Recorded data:
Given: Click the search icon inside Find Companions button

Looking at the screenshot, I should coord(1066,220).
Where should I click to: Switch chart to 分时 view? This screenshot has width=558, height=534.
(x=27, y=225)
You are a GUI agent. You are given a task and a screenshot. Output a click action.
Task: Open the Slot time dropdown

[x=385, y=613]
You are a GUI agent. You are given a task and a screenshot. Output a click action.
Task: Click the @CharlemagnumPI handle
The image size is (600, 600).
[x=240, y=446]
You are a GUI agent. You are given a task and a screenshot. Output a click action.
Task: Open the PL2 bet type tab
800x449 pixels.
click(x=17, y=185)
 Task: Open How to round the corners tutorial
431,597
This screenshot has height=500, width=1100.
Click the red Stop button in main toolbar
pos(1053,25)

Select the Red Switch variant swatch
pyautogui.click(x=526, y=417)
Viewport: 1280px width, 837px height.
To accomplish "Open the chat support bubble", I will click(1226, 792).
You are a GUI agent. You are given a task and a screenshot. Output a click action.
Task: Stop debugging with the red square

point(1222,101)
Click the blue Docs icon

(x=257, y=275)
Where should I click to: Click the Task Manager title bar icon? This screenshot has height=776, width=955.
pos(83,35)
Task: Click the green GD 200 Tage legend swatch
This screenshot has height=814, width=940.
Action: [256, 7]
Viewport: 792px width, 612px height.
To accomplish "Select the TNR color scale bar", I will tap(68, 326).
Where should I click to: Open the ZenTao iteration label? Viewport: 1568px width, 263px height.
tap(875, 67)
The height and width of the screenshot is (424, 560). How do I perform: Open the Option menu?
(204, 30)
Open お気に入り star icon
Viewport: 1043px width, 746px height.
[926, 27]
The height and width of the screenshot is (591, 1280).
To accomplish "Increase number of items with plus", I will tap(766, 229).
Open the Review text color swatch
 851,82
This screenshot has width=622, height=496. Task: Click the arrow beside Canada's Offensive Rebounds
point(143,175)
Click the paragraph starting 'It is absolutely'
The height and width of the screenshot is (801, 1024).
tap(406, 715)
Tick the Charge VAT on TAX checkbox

» **To do**:
If a line of the data contains the string "will", count it; then give the total alone.

» **Problem solution**:
3